## What needs to be done:
Copy every one of the following records verbatim, keeping their order and line breaks unchanged.

## Supplied entries:
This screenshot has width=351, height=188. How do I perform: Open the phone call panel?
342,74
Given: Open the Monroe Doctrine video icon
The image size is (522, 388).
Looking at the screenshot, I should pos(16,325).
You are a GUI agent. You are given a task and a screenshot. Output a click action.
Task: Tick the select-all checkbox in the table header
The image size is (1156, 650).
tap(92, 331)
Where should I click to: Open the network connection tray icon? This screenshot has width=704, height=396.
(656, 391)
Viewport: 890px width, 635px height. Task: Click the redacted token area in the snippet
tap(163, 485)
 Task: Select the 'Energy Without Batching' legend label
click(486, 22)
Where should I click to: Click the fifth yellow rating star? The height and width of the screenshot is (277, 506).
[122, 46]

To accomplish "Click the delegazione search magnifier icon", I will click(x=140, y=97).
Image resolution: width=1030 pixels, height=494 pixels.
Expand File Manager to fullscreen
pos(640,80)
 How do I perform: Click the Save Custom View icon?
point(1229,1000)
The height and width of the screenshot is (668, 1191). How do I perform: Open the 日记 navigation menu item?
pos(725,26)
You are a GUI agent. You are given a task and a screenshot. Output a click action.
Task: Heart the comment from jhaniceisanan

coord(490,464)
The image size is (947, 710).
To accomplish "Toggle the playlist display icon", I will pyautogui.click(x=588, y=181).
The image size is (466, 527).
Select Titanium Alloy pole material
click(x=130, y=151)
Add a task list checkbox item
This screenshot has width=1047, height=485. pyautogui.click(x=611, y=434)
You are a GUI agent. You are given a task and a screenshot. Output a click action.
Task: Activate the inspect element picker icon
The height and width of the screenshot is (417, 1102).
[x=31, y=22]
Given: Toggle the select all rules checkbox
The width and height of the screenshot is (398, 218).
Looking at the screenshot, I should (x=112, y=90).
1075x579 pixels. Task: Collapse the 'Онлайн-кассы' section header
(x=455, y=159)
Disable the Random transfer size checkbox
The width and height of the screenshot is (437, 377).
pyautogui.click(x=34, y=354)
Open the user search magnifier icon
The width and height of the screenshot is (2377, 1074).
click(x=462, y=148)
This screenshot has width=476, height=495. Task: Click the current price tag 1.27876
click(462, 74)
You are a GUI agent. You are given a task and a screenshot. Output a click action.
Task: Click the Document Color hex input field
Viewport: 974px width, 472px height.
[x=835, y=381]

## The answer:
This screenshot has width=351, height=188. How do I perform: Open the phone call panel?
342,74
Given: Open the Monroe Doctrine video icon
The image size is (522, 388).
Looking at the screenshot, I should pos(16,325).
You are a GUI agent. You are given a task and a screenshot. Output a click action.
Task: Tick the select-all checkbox in the table header
The image size is (1156, 650).
tap(92, 331)
Where should I click to: Open the network connection tray icon? This screenshot has width=704, height=396.
(656, 391)
Viewport: 890px width, 635px height. Task: Click the redacted token area in the snippet
tap(163, 485)
 Task: Select the 'Energy Without Batching' legend label
click(486, 22)
Where should I click to: Click the fifth yellow rating star? The height and width of the screenshot is (277, 506).
[122, 46]

To accomplish "Click the delegazione search magnifier icon", I will click(x=140, y=97).
Image resolution: width=1030 pixels, height=494 pixels.
Expand File Manager to fullscreen
pos(640,80)
 How do I perform: Click the Save Custom View icon?
point(1229,1000)
The height and width of the screenshot is (668, 1191). How do I perform: Open the 日记 navigation menu item?
pos(725,26)
You are a GUI agent. You are given a task and a screenshot. Output a click action.
Task: Heart the comment from jhaniceisanan

coord(490,464)
The image size is (947, 710).
To accomplish "Toggle the playlist display icon", I will pyautogui.click(x=588, y=181).
The image size is (466, 527).
Select Titanium Alloy pole material
click(x=130, y=151)
Add a task list checkbox item
This screenshot has width=1047, height=485. pyautogui.click(x=611, y=434)
You are a GUI agent. You are given a task and a screenshot. Output a click action.
Task: Activate the inspect element picker icon
The height and width of the screenshot is (417, 1102).
[x=31, y=22]
Given: Toggle the select all rules checkbox
The width and height of the screenshot is (398, 218).
Looking at the screenshot, I should (x=112, y=90).
1075x579 pixels. Task: Collapse the 'Онлайн-кассы' section header
(x=455, y=159)
Disable the Random transfer size checkbox
The width and height of the screenshot is (437, 377).
pyautogui.click(x=34, y=354)
Open the user search magnifier icon
The width and height of the screenshot is (2377, 1074).
click(x=462, y=148)
This screenshot has width=476, height=495. Task: Click the current price tag 1.27876
click(462, 74)
You are a GUI agent. You are given a task and a screenshot. Output a click action.
Task: Click the Document Color hex input field
Viewport: 974px width, 472px height.
[x=835, y=381]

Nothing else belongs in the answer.